Or, if you live in our house, roast soup. (Kiddo is a bit of a drama queen… tell her she’s having stew and she’s likely to be unhappy and refuse to eat it… but she likes roast… so the same thing phrased as roast soup is somehow entirely different… gotta love kids..)
Let me begin by saying I hate my crockpot. Not crockpots in general… just mine.
The old crockpots were pretty much failproof. You dump something in, it cooks, come back whenever and its done.
Mine isn’t like that. It’s picky. Somewhere along the line, something changed in production somehow I assume.
Mine is a medium sized, 2 quart crockpot… which will completely torch anything you put in it. Literally, even roast in water will burn to the side of it anywhere it touches and take brillo to remove. Even on low. It burns even using those bags/liners… its just easier to remove.
UNLESS it’s almost entirely full. Only then will it work normal.
This does not work well at all for a lot of the chicken recipes that just involve dumping a small amount of something over the chicken… unless you multiply the recipe by 3 or 4 and have a ton of chicken to fill it up.
But it works even less with stew. Because, well, if it’s completely full at the start, you have no room for veggies. And if you put veggies in at the start, it will make them soggy and awful.
My mother’s old one from about the 80’s that was the same size wasn’t that way. You could dump something in with like a cup of water and it would be fine… and a lot of the recipes for crockpots online go along these lines. They wouldn’t come close to filling it entirely.
And it doesn’t seem to be as bad with the giant ones. But, um.. there’s only two of us… including a picky eater kiddo. We don’t need a 6 quart or bigger crockpot. We have three times as much as we eat at once even in a 2 quart.
But, well, it is what it is. So here’s how I work around this to actually make it work well and not turn things black and crunchy.
Add random lump of beef, whatever type (well, maybe except hamburger), frozen or not.
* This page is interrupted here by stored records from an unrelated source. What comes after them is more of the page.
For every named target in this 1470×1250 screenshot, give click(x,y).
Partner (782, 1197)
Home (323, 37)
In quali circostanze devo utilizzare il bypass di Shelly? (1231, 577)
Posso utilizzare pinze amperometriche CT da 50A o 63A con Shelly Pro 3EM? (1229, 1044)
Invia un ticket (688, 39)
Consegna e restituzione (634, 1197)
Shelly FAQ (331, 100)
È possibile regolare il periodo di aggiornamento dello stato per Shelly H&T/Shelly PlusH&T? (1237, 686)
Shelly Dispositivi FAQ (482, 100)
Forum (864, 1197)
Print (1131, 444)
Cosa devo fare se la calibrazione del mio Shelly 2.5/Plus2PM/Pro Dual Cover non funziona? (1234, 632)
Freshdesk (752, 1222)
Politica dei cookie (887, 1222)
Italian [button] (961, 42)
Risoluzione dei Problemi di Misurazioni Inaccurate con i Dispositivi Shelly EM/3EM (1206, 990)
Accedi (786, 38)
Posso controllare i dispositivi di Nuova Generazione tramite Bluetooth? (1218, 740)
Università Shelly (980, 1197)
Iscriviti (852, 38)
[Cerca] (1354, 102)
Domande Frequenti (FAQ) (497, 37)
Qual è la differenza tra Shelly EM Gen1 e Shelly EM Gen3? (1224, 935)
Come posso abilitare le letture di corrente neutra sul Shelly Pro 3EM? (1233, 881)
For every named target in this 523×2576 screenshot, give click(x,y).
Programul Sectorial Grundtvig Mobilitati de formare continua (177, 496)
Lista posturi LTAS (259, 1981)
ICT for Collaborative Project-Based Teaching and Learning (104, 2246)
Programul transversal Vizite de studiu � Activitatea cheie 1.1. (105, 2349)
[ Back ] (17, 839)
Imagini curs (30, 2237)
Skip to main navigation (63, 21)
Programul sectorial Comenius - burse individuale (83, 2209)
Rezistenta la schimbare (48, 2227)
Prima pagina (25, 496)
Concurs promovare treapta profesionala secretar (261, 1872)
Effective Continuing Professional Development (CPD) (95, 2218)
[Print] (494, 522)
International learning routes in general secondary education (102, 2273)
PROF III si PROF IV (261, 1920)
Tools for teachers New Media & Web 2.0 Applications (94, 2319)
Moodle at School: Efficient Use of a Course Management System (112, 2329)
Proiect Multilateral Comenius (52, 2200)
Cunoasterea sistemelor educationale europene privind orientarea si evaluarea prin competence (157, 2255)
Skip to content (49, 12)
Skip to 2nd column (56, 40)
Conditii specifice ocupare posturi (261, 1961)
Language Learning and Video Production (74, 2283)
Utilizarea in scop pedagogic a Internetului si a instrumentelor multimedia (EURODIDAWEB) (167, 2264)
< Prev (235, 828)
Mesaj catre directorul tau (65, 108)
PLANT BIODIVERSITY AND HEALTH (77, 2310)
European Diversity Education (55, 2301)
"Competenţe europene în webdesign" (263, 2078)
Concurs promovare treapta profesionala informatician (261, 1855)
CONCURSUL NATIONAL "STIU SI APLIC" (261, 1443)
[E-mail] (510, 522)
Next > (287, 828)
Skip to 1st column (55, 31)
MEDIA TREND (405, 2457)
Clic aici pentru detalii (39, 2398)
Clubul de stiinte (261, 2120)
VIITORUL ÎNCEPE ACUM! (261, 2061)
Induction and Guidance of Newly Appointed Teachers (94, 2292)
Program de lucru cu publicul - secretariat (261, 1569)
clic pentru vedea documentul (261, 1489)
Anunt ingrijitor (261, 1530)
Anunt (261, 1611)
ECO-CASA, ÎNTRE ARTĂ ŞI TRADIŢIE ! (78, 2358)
Add in packet of beef stew seasoning… if you use onions, add them too if you like.. cover with water to about an inch or two from the top, turn it on low, and ignore it for the day.
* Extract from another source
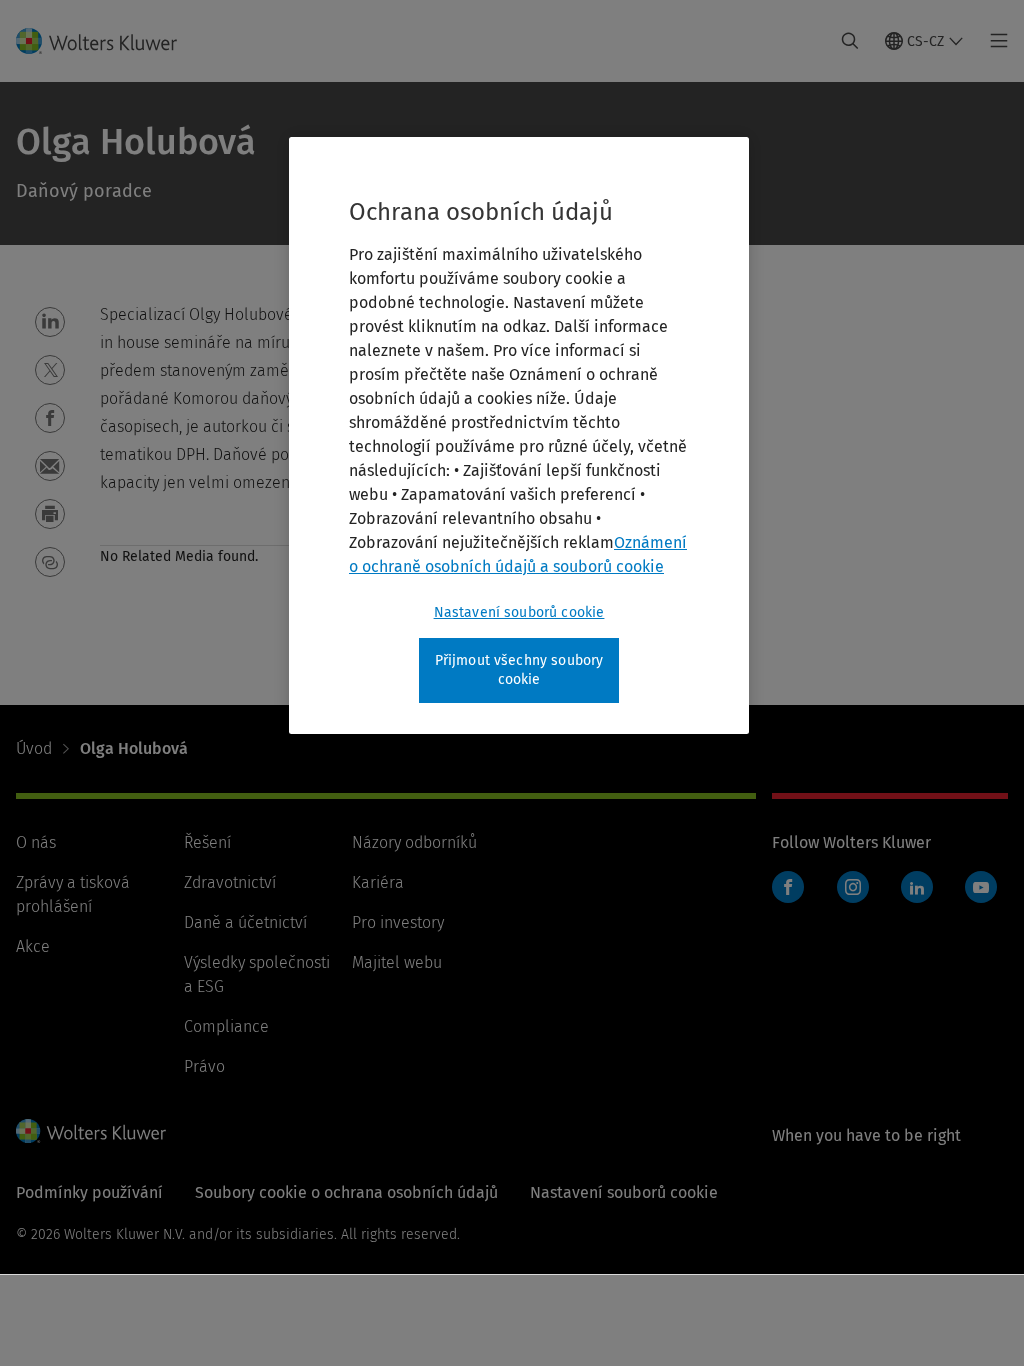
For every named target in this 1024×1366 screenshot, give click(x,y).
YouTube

Chop your veggies. Divide each type in half.
A few hours before dinner, remove your meat. Let it cool a bit to make it easier to chop as needed.
Find a large bowl. Remove water from the crockpot to make the water level about halfway, or a little less. I usually just use the ladle I will serve it with later… and since your water wasn’t all the way to the top anyway the “half” you remove will be smaller than the remaining half usually.
If you add any seasonings like brown gravy mix, you can either do it before separating the water, or do to each half separately.
Add half of carrots (and any other small but fresh veggies) to your crockpot, and the other half to the bowl.
Add potatoes… until your top layer of potatoes starts sticking out of the water (a bit above 3/4 of the way full) or until you’ve added the half.
Add anything canned on top of the potatoes, corn, green beans… anything like that. Then close and turn up on high to apologize for the fact that you’ve opened the lid, let out the heat, and replaced warm stuff with non-warm stuff.
Chop meat… add half to the bowl, and open lid briefly to add half to the very top of the pile of stuff in the crockpot. (It may or may not be out of the water until things break down a bit).
Ignore the whole thing for a while longer. Put potatoes into bowl if you have enough space in the bowl, then set bowl (and any remaining un-bowl-ed potato) in the fridge.. unless you’ve rather just freeze it in a bag to toss in by itself another day. I usually cook it before freezing it to make it easier to reheat and let the flavors mix a bit better, but either way works.
Go ahead and eat.. then move leftovers to a bowl if you have too much to just add the second half to it. If you need both halves at the same time, then dump the contents of the crockpot into a large bowl or pot, then add back in whatever you have space for, cook for an hour or so again, and then mix the warm and cold to serve.
However you’ve gotten the crockpot clear enough to have space, dump in the contents of your other bowl, followed by the potatoes even if they go above water level (even if you have more than half left, more may fit due to the water being less), then your canned stuff… cook for a while longer remembering that the veggie got a bit of a head start sitting in the hot water you removed.. and serve as second helpings, or freeze as leftovers, or whatever.
And that’s how you get around having a slowcooker that thinks its a deep fryer. lol
followed by realizing that you now have 4 quarts of beef stew… roughly enough to last you a full year, probably more.
Followed by wondering if the big 6 quart that works right isn’t that bad of an idea after all.
Followed by realizing that a 6 quart crockpot for a family of 2 is insane and unneeded, and its purchase only supports rival for making a crummy-working product even more than your original purchase of this less than wonderful version already did.
Followed by a venting blog about how much of a pain it is to use a crockpot that burns everything unless its entirely full… and a reminder to self to look for old fashioned crock pots in decent condition next summer at garage sales.